* WHAT TO PRODUCE
Please reproduce exactly, and only, the line containing "Screen dimensions: 494x321" and every line after it to the end of the records below, leaving out all pictures.

------------------------------

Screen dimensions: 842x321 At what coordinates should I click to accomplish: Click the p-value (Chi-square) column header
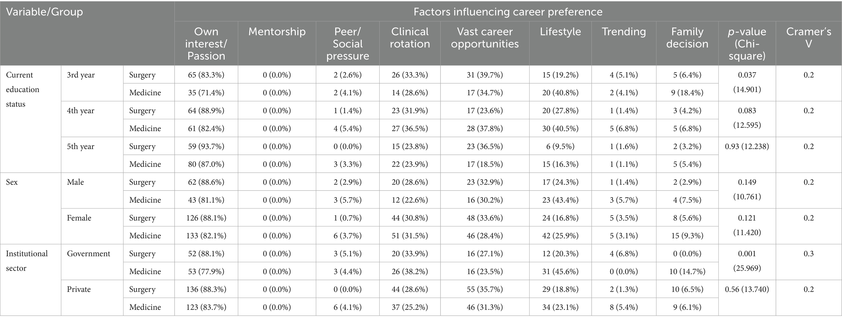point(747,44)
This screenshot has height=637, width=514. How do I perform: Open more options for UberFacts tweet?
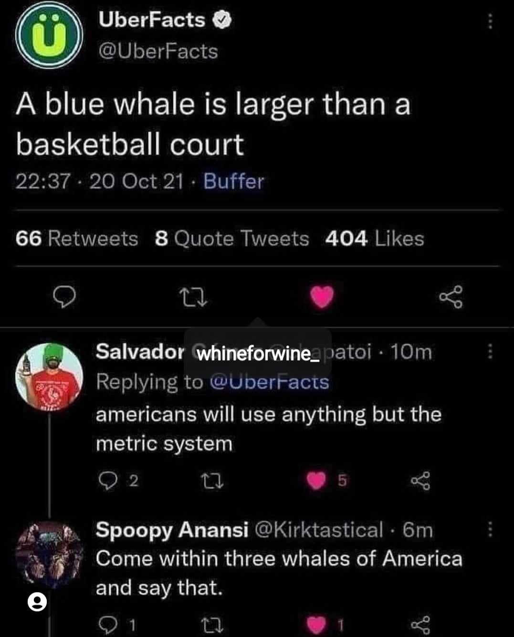point(490,21)
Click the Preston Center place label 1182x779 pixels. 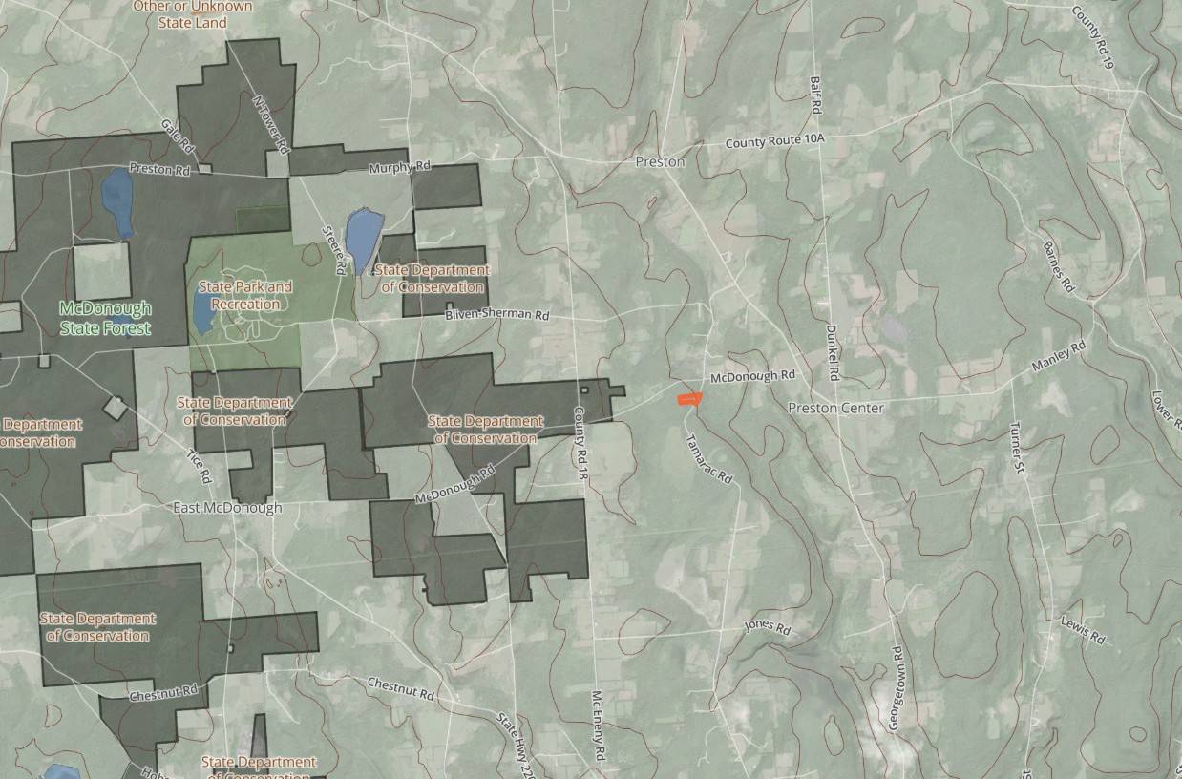coord(836,409)
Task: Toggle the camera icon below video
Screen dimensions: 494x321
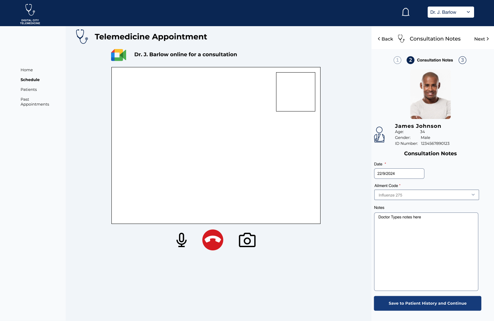Action: pos(247,240)
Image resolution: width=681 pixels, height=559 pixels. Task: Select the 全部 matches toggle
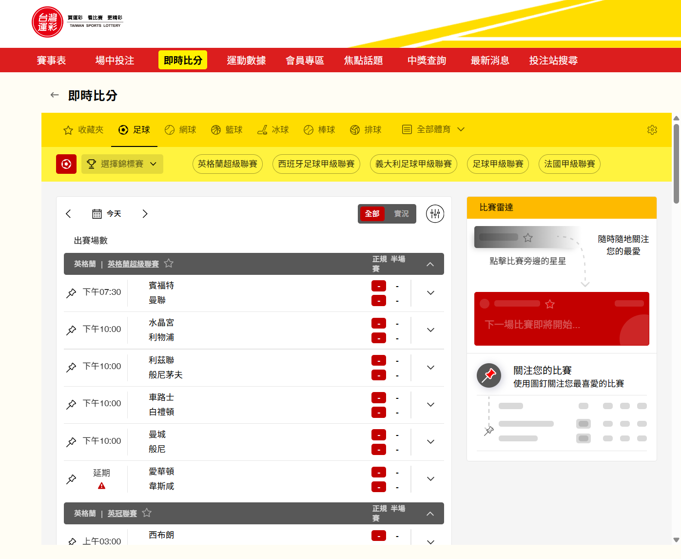(372, 214)
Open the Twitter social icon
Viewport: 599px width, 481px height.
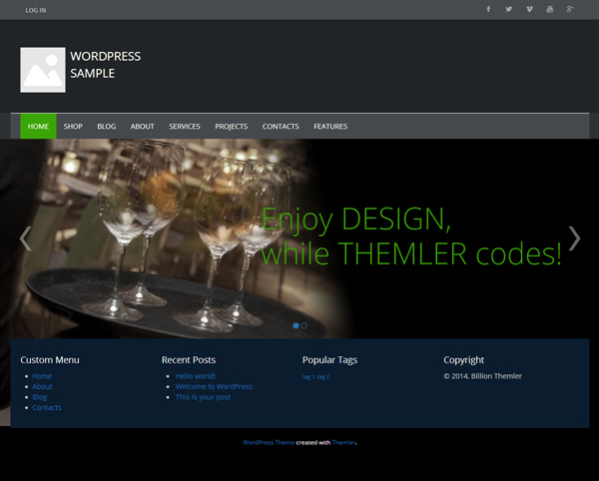[x=508, y=10]
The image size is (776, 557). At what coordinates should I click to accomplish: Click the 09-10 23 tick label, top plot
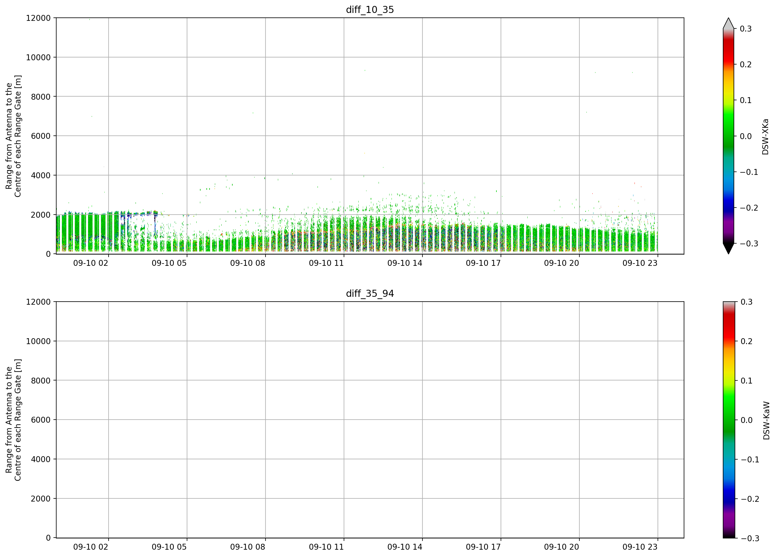[x=640, y=263]
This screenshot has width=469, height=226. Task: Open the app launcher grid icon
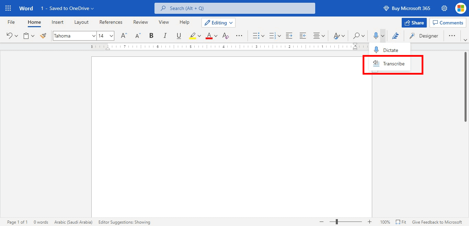pos(8,8)
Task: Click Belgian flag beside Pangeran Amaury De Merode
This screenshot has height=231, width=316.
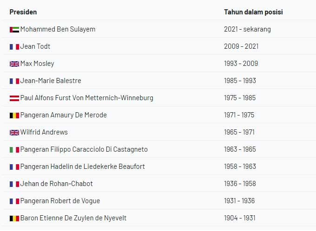Action: pos(14,116)
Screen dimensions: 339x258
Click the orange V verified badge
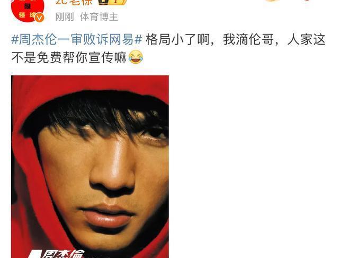39,18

------------------------------

* TASK ANSWER
Screen dimensions: 494x321
Action: pos(247,240)
Image resolution: width=681 pixels, height=559 pixels. Task: Select the 全部 matches toggle
(372, 214)
Open the Twitter social icon
Viewport: 599px width, 481px height.
[x=508, y=10]
The image size is (776, 557). At what coordinates should I click to accomplish: Click the 09-10 23 tick label, top plot
[x=640, y=263]
This screenshot has width=469, height=226. Task: Open the app launcher grid icon
pos(8,8)
Task: Click Belgian flag beside Pangeran Amaury De Merode
This screenshot has height=231, width=316.
Action: pos(14,116)
Screen dimensions: 339x258
Click the orange V verified badge
39,18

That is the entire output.